In your case, it wouldn't make any difference, since referencing myobject.value is as fast and effective as referencing a new int variable.
Also, the JVM is usually able to optimize these kinds of things, and you shouldn't spend time worrying about it unless you have a highly performance critical piece of code. Just concentrate on writing clear, readable code.
The short answer is yes (in fact, in the array case, it does not only have to check the index limit but to calculate the actual memory position of the reference you are looking for -as in i=7, get the base position of the array and add 7 words-).
The long answer is that, unless you are really using that value a lot (and I mean a lot) and you are really constrained due to speed, it is not worth the added complexity of the code. Add to that that the local variable means that your JVM uses more memory, may hit a cache fault, and so on.

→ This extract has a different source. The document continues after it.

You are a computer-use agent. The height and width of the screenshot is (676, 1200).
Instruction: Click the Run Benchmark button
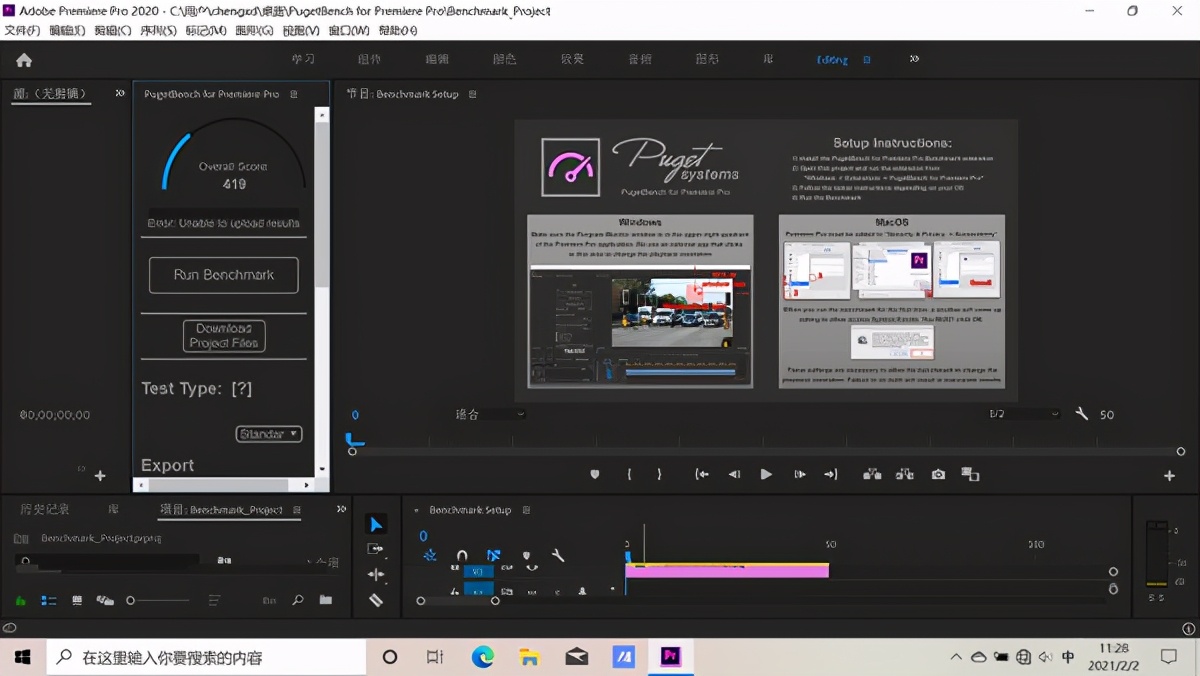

In general, you should worry more about the efficiency of your algorithm (the O(n)) and less about these tiny things.
The Java compiler is no bozo. He will do that optimization for you. There is 0 speed difference between all the options you give, usually.
I say 'usually' because whether or not accessing the original object or your local copy isn't always the same. If your array is globally visible, and another thread is accessing it, the two forms will yield different results, and the compiler cannot optimize one into the other. It is possible that something confuses the compiler into thinking there may be a problem, even though there isn't. Then it won't apply a legal optimization.
However, if you aren't doing funny stuff, the compiler will see what you're doing and optimize variable access for you. Really, that's what a compiler does. That's what it's for.
You need to optimize at least one level above that. This one isn't for you.